Aus für Asbachs Kirmes – ein Stück Seele stirbt

Markus Pfromm

Tradition! Das ist es, was im Stiftsruinen-Musical die Menschen in Anatevka zusammenhält und was ihnen Hoffnung gibt. Tradition, das ist auch das Feiern der Kirmes in unseren Dörfern. Gewiss, trefflich ließe sich darüber streiten, wie viel der verklärt beschworenen Dorfkultur tatsächlich noch vorhanden ist. Kommerz, überzogener Alkoholkonsum und manchmal leider auch Gewalt überschatten manche Kirmes. Doch das zentrale Fest im Dorf, die Kirmes, sie stiftet doch noch immer auch Identität. Sie bringt an manchen Dorfabenden die Generationen zusammen und vermittelt zumindest oberflächlich den Eindruck von Zusammenhalt und Geborgenheit.

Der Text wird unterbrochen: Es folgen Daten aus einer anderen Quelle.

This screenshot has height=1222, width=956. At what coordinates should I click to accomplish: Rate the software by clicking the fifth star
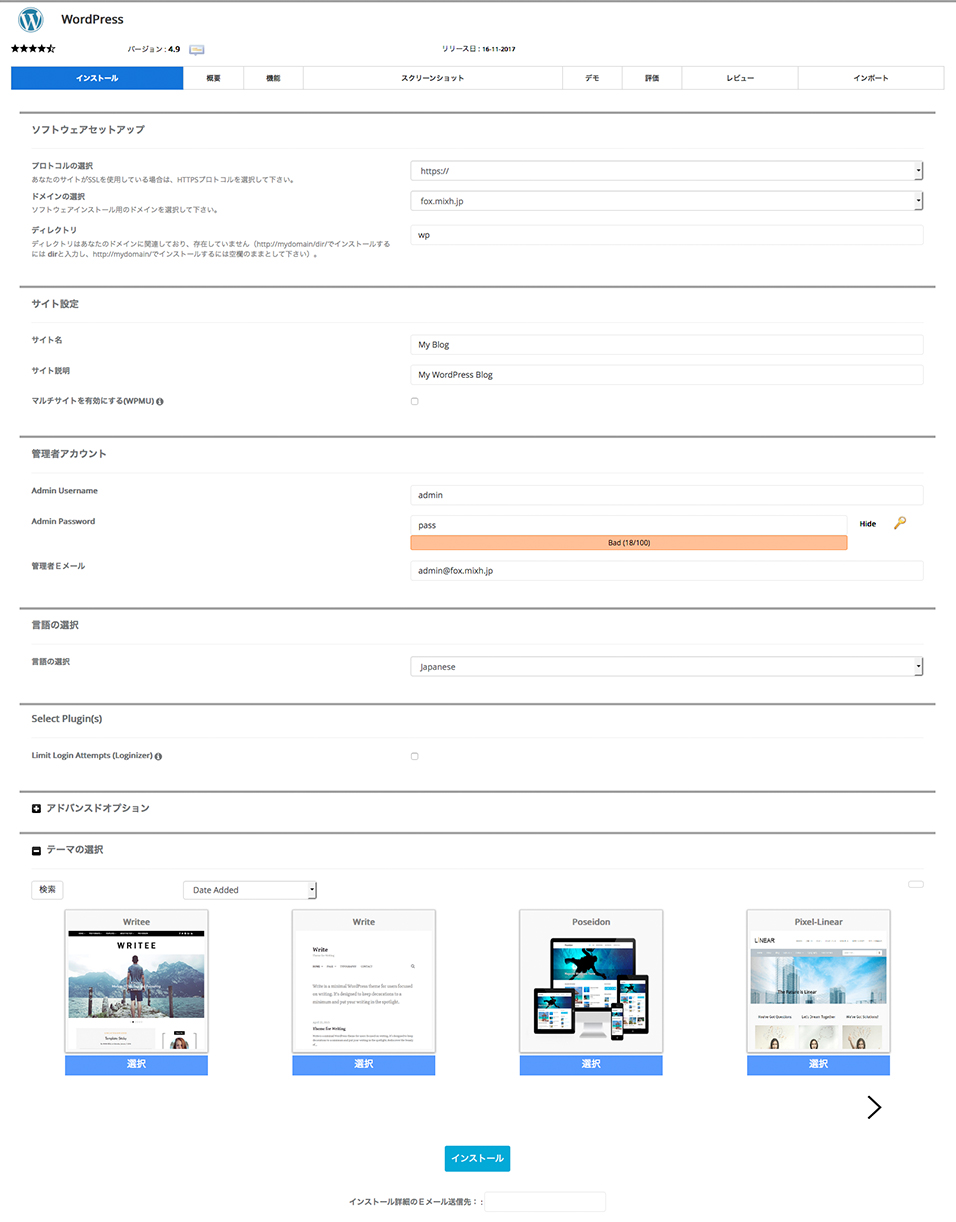pos(52,47)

In Asbach könnte diese lange Tradition nun zu Ende sein. Erstmals wird es in einem der größten Dörfer der Region in diesem Jahr keine Kirmes mehr geben. Dabei hatte die Asbacher Kirmes einmal Kultstatus. Die Gründe für den Niedergang sind augenscheinlich vielschichtig. Die Mobilisierung der Jugendlichen und jungen Erwachsenen als Veranstalter lässt nach. Erfahrungen mit zermürbenden Auseinandersetzungen wegen vermeintlicher Ruhestörung haben den Kirmesmädchen und Kirmesburschen verständlicherweise zuletzt die Freude vermiest. Vielleicht wurde deren Arbeit auch allgemein nicht hinlänglich gewürdigt. Wie dem auch sei. Aus, vorbei. Und eine Tradition, die unterbrochen wird, kann nun für immer erloschen sein.

Ein Stück Seele im Dorf stirbt also ab. Ohne die Kirmes – und wie sie zuletzt gefeiert wurde – überhöhen zu wollen: Wer die Form verlässt, wer Traditionen aufgibt, der braucht sich über eine beschleunigte Vereinzelung nicht zu wundern. Was wird aus der Lebensgemeinschaft Dorf? Eine Vorort-Tristesse? Ich mag das Glas noch immer halbvoll sehen. Mit Leben randvoll ist es aber nicht mehr gefüllt. Asbach steht für viele Dörfer in unserer schönen Heimat. Halten wir an ihr und an unseren Traditionen fest.